|Zhang, J -|
|Purcell, M -|
|Ding, J -|
Submitted to: Florida Entomologist
Publication Type: Peer Reviewed Journal
Publication Acceptance Date: October 1, 2007
Publication Date: March 17, 2010
Citation: Zhang, J., Wheeler, G.S., Purcell, M., Ding, J. 2010. Biology, distribution, and field host plants of Macroplea japana in China: an unsuitable candidate for biological control of Hydrilla verticillata. Florida Entomologist. 93(1) March 2010, pgs. 116-119. Interpretive Summary: Hydrilla verticillata is among the worst weeds in streams, rivers, and lakes in the southern US. This species forms dense stands, crowds out native vegetation, impedes navigation, and makes water management problematic. Hydrilla is controlled mainly with chemical herbicides; however both mechanical removal and biological agents (e.g. fish and insects) play some role. Since the discovery of herbicide resistance in hydrilla populations in Florida alternative forms of control, especially biological control, have become a high priority. Surveys for insects that feed on hydrilla in China discovered a beetle, Macroplea japana feeding underwater on the roots and stems. Subsequent studies determined that this insect completes one generation each year and occurs in the provinces Hubei, Hunan, and Guizhou. These beetles were found feeding as larvae on numerous aquatic plant species including Vallisneria spiralis, Potamogeton malaianus, Potamogeton maackianus, Potamogeton perfoliatus, Ottelia acuminata, Myriophyllum verticillatum, Nymphoides peltatum, and Alopecurus aequalis. Considering this wide range of plants, it is unlikely that M. japana will be used as a biological control agent for hydrilla.

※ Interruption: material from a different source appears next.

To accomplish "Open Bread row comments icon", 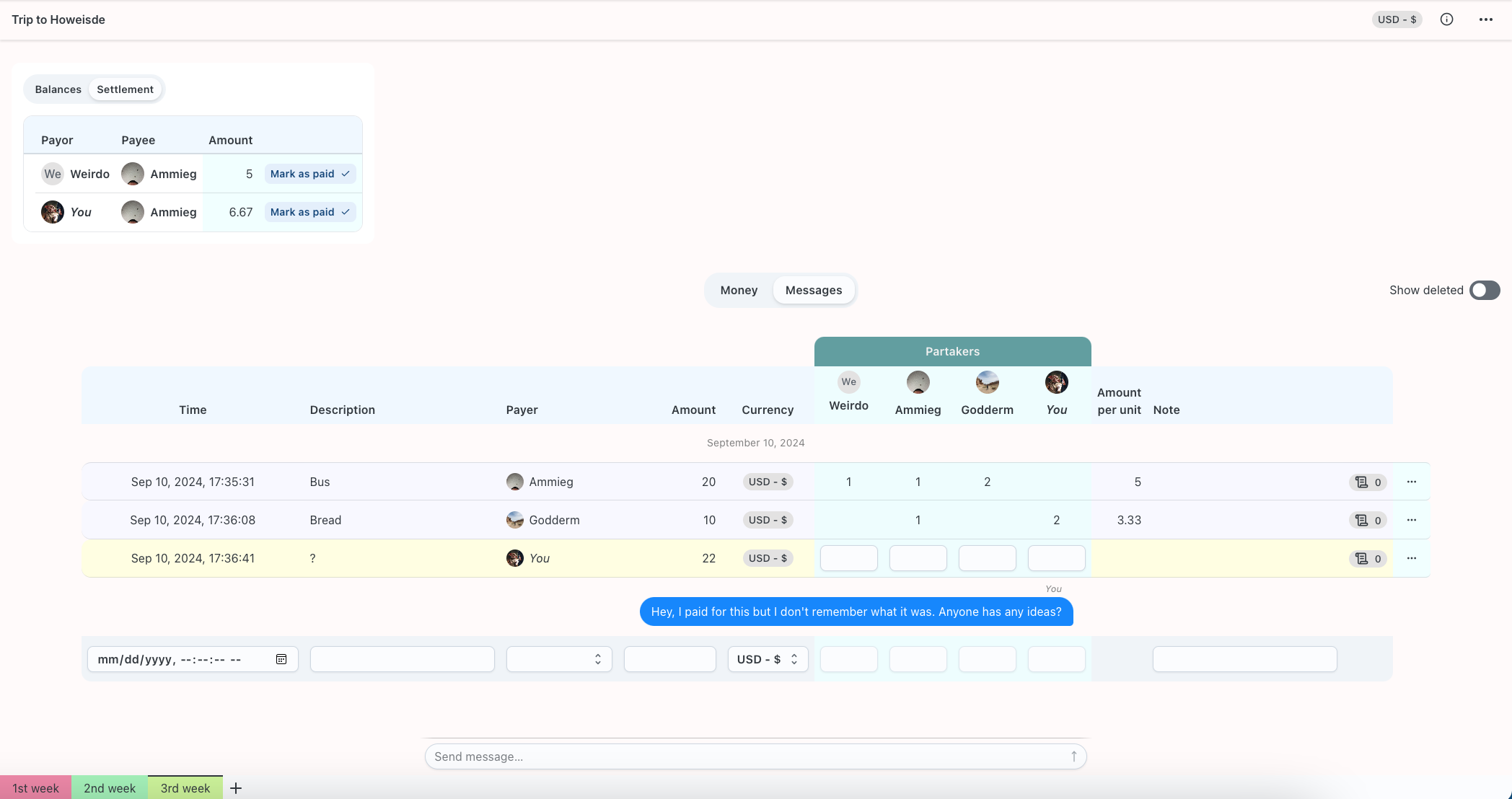I will click(x=1367, y=520).
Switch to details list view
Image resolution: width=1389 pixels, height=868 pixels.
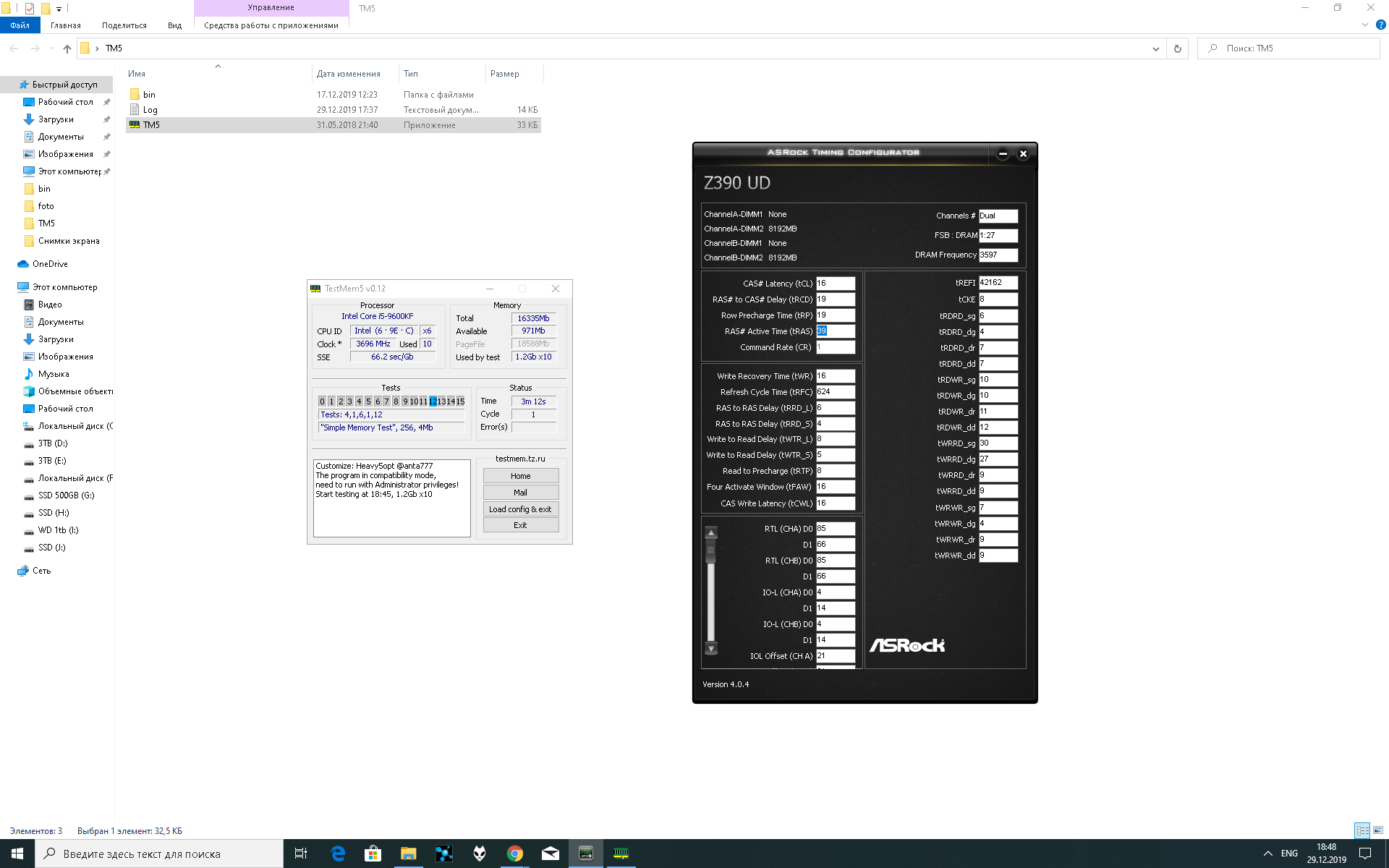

Technical Abstract: The beetle Macroplea japana (Jacoby) (Coleoptera: Chrysomelidae) was regarded as a potential agent to biological control Hydrilla verticillata L.f. Royle. Herein we describe its discovery in South China and descriptions of the beetle biology, including its distribution and host plants. All stages of these beetles live underwater feeding upon the base of their host plant near the hydrosoil. A single generation is completed each year. Searches for the beetles were conducted in nine provinces but they were found only in Hubei, Hunan, and Guizhou. In the field, we found the beetle fed on nine host species including Hydrilla verticillata, Vallisneria spiralis, Potamogeton malaianus, Potamogeton maackianus, Potamogeton perfoliatus, Ottelia acuminata, Myriophyllum verticillatum, Nymphoides peltatum, and Alopecurus aequalis. Considering this wide host range, it is unlikely that M. japana will be used as a biological control agent for hydrilla.